Nella futura versione 140 di Google Chrome arriva un’importante novità che riguarda il supporto a Wayland, ora attivabile automaticamente senza interventi manuali. Questo cambiamento semplifica notevolmente la configurazione iniziale, rendendo Chrome più “consapevole” dell’ambiente grafico in cui viene eseguito e più reattivo nel rispondere alle caratteristiche del sistema.

Wayland, destinato a sostituire progressivamente il tradizionale server X11, offre una gestione più moderna della grafica e della sicurezza. Fino ad ora, l’utilizzo di Chrome con Wayland richiedeva l’avvio manuale del browser con specifici flag, una barriera tecnica per molti utenti. A partire dalla versione 140, invece, Chrome rileva automaticamente la presenza di un ambiente Wayland e si adatta di conseguenza, utilizzando l’interfaccia nativa senza bisogno di configurazioni aggiuntive.

Un futuro più fluido e moderno per il browser di Google su Linux

Questo aggiornamento non è solo una questione di comodità: la transizione automatica a Wayland porta benefici reali in termini di prestazioni e stabilità, specialmente su distribuzioni che già utilizzano di default questo protocollo, come Fedora, Ubuntu con GNOME e Wayland, o KDE Plasma nelle versioni più recenti. L’accelerazione grafica, il supporto per display HiDPI e una gestione più efficiente delle finestre sono solo alcuni dei miglioramenti resi possibili grazie a questa integrazione.

L’interesse crescente di Google per il miglioramento dell’esperienza Linux su Chrome è un segnale positivo per tutta la community. La decisione di attivare il supporto automatico a Wayland dimostra l’intenzione di fornire agli utenti un browser all’altezza delle moderne tecnologie, riducendo le differenze tra piattaforme e garantendo una maggiore coerenza visiva e funzionale.

Testare la nuova funzionalità

Attualmente questa funzionalità è disponibile solo in Google Chrome 140, versione che in data odierna è in fase di sviluppo nel canale Dev.

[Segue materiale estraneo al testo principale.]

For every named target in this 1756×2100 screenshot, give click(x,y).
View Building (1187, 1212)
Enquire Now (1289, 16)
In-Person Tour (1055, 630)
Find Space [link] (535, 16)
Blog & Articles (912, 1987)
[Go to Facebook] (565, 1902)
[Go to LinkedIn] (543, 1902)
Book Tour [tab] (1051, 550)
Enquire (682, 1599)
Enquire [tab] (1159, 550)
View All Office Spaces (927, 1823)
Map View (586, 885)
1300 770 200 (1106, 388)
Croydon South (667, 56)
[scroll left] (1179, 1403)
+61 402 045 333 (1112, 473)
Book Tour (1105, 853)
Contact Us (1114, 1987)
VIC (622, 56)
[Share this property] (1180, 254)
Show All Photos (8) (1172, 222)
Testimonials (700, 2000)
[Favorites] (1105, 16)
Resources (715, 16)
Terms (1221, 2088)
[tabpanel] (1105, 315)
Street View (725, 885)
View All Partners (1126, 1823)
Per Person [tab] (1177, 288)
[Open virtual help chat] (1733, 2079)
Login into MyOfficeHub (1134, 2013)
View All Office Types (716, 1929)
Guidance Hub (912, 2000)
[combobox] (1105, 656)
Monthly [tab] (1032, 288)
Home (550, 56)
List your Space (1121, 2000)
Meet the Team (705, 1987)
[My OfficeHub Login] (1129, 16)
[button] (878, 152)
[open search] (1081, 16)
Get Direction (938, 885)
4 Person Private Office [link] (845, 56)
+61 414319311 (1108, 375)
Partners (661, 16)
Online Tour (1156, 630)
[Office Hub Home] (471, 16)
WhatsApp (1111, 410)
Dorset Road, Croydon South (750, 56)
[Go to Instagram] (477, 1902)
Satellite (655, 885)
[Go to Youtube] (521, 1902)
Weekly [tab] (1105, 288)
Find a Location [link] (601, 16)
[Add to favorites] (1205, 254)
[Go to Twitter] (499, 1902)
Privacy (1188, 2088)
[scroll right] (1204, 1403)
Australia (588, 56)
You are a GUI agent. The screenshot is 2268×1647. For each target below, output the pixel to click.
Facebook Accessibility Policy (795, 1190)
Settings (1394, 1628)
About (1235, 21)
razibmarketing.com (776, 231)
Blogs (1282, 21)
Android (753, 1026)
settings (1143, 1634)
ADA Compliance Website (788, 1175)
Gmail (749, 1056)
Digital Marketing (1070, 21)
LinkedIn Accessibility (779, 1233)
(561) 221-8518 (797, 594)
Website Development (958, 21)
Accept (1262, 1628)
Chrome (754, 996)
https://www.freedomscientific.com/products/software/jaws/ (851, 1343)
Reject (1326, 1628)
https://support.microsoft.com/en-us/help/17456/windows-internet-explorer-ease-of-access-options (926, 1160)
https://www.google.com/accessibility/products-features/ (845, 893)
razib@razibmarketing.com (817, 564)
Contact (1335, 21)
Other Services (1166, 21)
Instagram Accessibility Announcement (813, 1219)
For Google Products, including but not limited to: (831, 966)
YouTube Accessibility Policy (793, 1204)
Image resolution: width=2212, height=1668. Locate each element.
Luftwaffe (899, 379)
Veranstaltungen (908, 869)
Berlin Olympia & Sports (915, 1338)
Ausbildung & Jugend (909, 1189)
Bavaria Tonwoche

Per prima cosa installiamo Google Chrome Dev da questo link una volta avviato basta aprire la pagina dei flag del browser, digitare chrome://flags nella barra degli indirizzi e cercare il flag denominato ozone-platform-hint. Impostandolo su “auto” e riavviando completamente il browser, si attiverà il rilevamento automatico della piattaforma grafica, permettendo a Chrome di utilizzare Wayland quando disponibile.

È importante chiudere del tutto il browser e non solo premere su “Relaunch”, per assicurarsi che il cambiamento abbia effetto.